Sunday, February 8, 2009

Sebuah kisah


MAAFKAN AKU REY


Aku masih tak paham akan makna semua ini, semuanya teramat berarti dan aku tak mungkin melakukan hal yang dapat membuat semuanya berantakan. Persahabat yang telah lama kami jalin akan hancur begitu saja karena hal yang berkaitan dengan hati.

Andai kau tau, ketika kau datang dan mau bersahabat dengan seseorang seperti aku. Kau tersenyum dengan ulur sapa yang tak mungkin aku lupakan. Semuanya berubah, konsep kehidupan dan alurnya dalam satu kesatuan persahabatan.

Ini bukan masalah siapa dan bagaimana. Ini masalah kepekaan kasih sayang persahabatan dalam sisi sebenarnya. Sahabat bukan untuk memiliki, tapi bagaimana kita merasa kita memiliki dan dimiliki satu sama lain.

Kawan, aku dan dia, saat indah berbagi kisah dengan canda tawa yang selalu memenuhi hari-hari saat bersama, memenuhi ruang kelas dipojok selasar lantai dua, kawasan sekolah menengah unggulan. Aku ada karena dia ada. Itulah sejatinya pikiranku saat ini.

Pagi berlalu seperti sebelum sebelumnya, terik matahari kian menjadi diantara awan gemawan putih. Rey berteriak memanggilku dari koridor atas, entah kenapa aku memilih turun terlebih dahulu meninggalkannya.

“Rifky” teriaknya.

Langkah ku terhenti, beberapa siswa sudah mendahuluiku dan beberapa lagi memilih arah yang berlawanan. Tak peduli, kali ini aku benar-benar mengacuhkan dirinya. Reyta, sahabatku.

Kakinya sudah terlatih, menuruni anak tangga dengan kekuatan berlari penuh, tak peduli jika sesuatu hal terjadi padanya. Reyta berlari menyusulku, melewati beberapa gerombolan siswa lain.

“Rifky, tunggu” rambutnya terurai panjang mengikuti gerak irama derap kakinya. Akhirnya, tangannya berhasil menjangkau pundakku dan membuatku terpaksa menghentikan langkahku.

Aku mencoba menoleh, kutatap wajahnya penuh arti, sungguh aku tak paham dengan diriku akhir-akhir ini. “maaf, untuk kali ini aku terburu-buru,aku segera menggelayut tasku kembali, sebelum aku benar-benar pergi meninggalkannya sendirian.

“Ky ­

Suara itu mengalir bersama angin, semakin jauh dan tak terdengar lagi.

♀♂

Di sudut kamar, aku terpaku, hanya dawai gitar yang bisa kupetik. Ku alunkan sebuah lagu, namun ternyata aku memilih untuk menghentikan semuanya dan membongkar laci lemariku. Hanya sebuah gambar,foto yang telah kita abadikan di puncak gunung bromo beberapa tahun yang lalu.

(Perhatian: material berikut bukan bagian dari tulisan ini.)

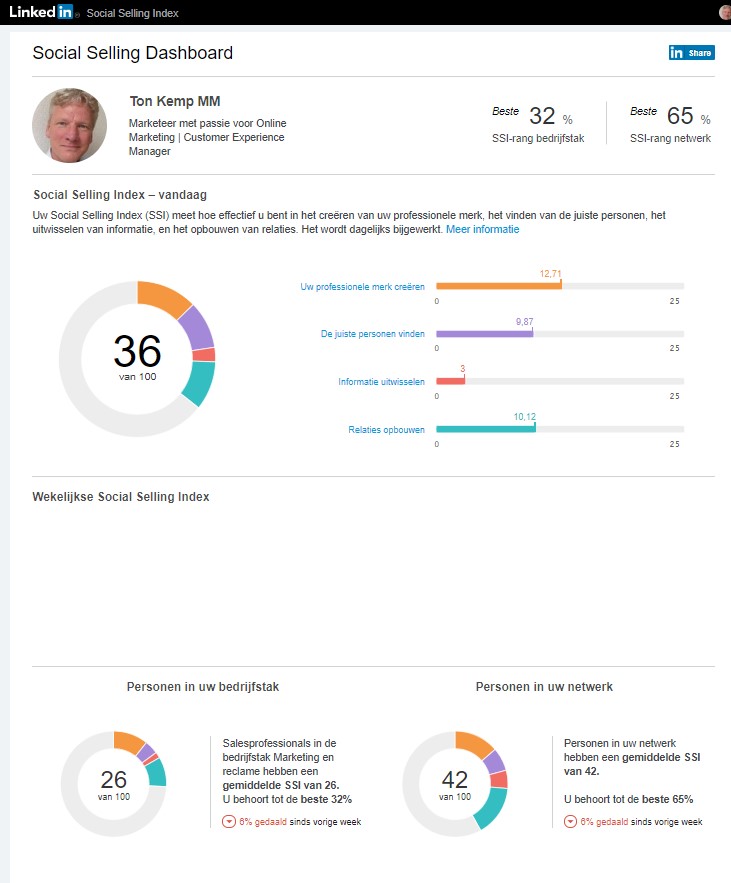Click the LinkedIn logo in header

coord(42,12)
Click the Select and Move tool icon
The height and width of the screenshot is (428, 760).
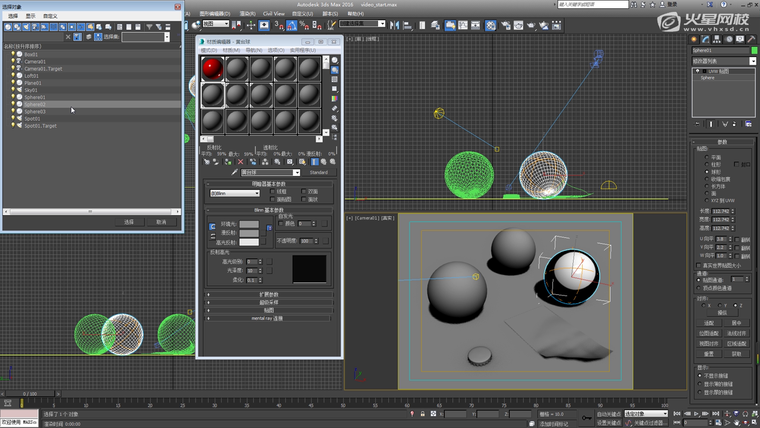click(252, 23)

Akankah aku kehilangan semuanya? Senyum manisnya, tawanya, sikap hangatnya dan hatinya, meskipun hanya sekedar tempat curahan hati tak penting. Saat indah seperti ini, aku ingin sesegera mengulanginya. Menikmati dinginnya pegunungan tengger, hangat dengan batang-batang kayu terbakar sempurna.

Semuanya hanya ilusi, semuanya hanyalah kebodohanku. Kenapa aku tak kuasa meski hanya sekedar memberitahunya jika ada sesuatu hal yang menggangguku selam ini. Perasaan asmara telah mengkontaminasi seluruh jiwa ragaku dan hanya untuknya, tiada yang lain.aku mencitainya sepenuh hati tanpa hiasan gombal. Keberanianlah yang aku tunggu sekarang, semuanya.

♀♂

Aku menyusuri koridor pagi ini, sapa akrab masih sering kulontarkan kepada mereka teman-teman permainnku. Sesaat aku berhenti mendengar suara yang tak asing sama sekali. Ingin sekali aku tak melangkahkan kakiku, tapi, ini pilihan dan aku hanya ingin melihatnya bahagia.

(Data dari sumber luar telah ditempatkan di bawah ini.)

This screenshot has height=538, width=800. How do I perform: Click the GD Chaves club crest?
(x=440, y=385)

“Rifky, tunggu.” Dia berhasil meraih tanganku, diseretnya aku naik beberapa anak tangga.

Wajahku terpasang kesal, namun senyum hati tak dapat terelakkan.

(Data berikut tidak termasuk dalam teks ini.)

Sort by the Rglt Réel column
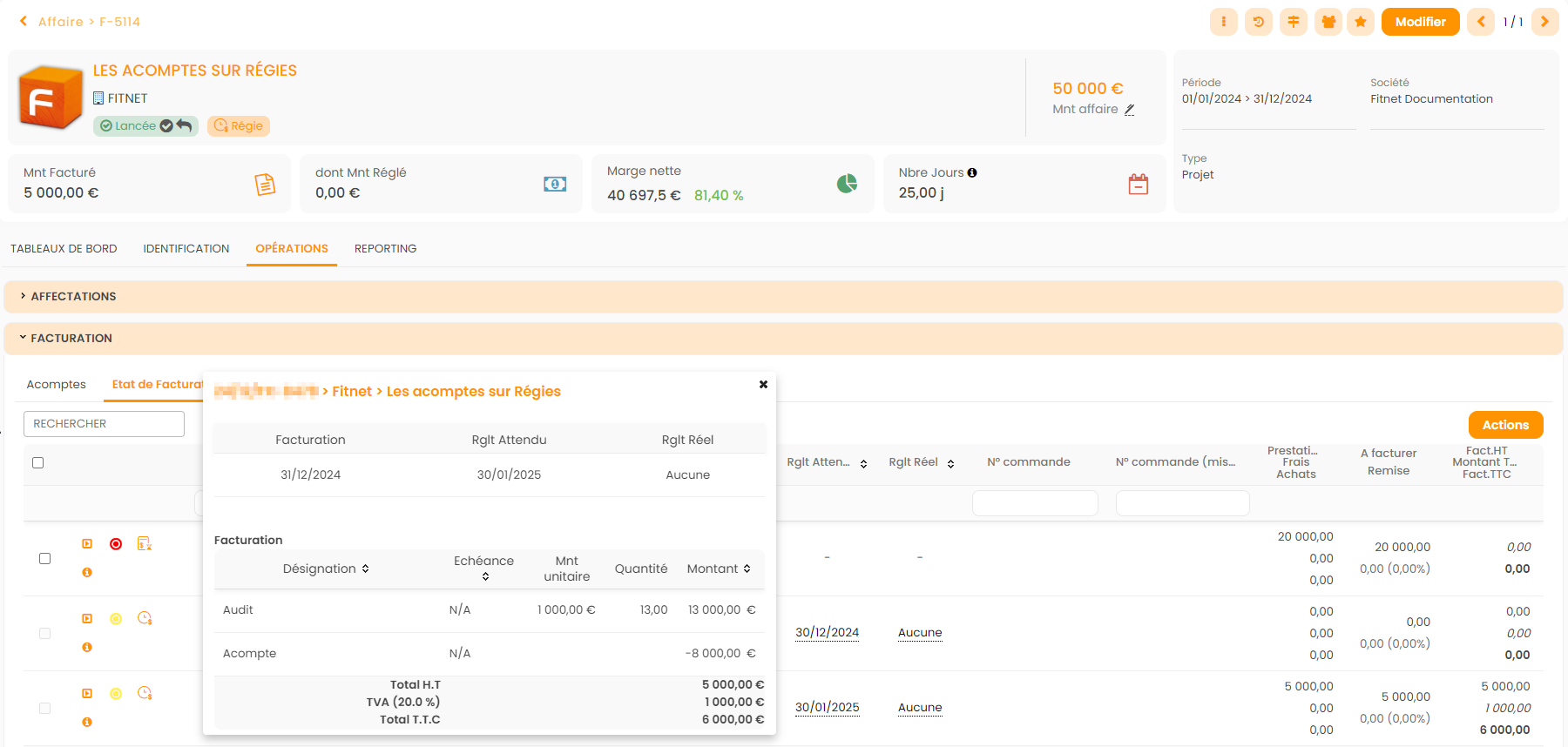 (950, 463)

“kau kenapa? Akhir-akhir ini kau jarang menemaniku, meski itu hanya sekedar ngobrol,” kata-katanya sedikit berintonasi, inilah seorang sahabat sesungguhnya, yang ketika melihat sahabatnya berubah, mereka peduli.

“kau harus tau Rey, aku ingin meneruskan kuliah dan, aku harus lulus dengan good score untuk mendapatkan semuanya.” Aku beranjak.

“yah, aku tau, tapi” suaranya menggantung.

Aku melemparkan tasku keatas meja dan memilih meninggalkan kelas untuk sementara.

“aku rindu kau Ky, rindu kebersamaan kita, rindu saat dimana kita berbagi cerita dibawah pohon mangga di belakang sekolah,” kata-kata itu menyihirku, seolah ada makna lain yang terkandung dari suaranya. Reyta berdiri kosong dibelakangku. “kau telah mengajariku banyak hal tentang kehidupan, kau mengajariku makna dari sebuah persahabatan, kau pernah bilang, sahabat bukan memiliki tapi harus bisa saling memiliki dan dimiliki. Disaat aku telah bisa merasakan, kini kau berubah dan aku merasa sahabat itu telah hilang, hilang akan hal yang aku pun tak tau apa penyebabnya.” Ada air mata di pipinya, ada kekecewaan dalam hatinya, dan aku merasakan semua hal itu. Dia berlari, aku masih terdiam. Baru kali ini aku membuatnya begitu kecewa, dan mungkin inilah satu-satunya cara agar dia membenci dan muak terhadap diriku. Tapi, bagian terdalam hati memberontak, memaksaku mengejarnya, ini semua kesalahpahaman dan aku pun tak mungkin rela kehilangan dirinya karena tingakah kekanak-kanakanku.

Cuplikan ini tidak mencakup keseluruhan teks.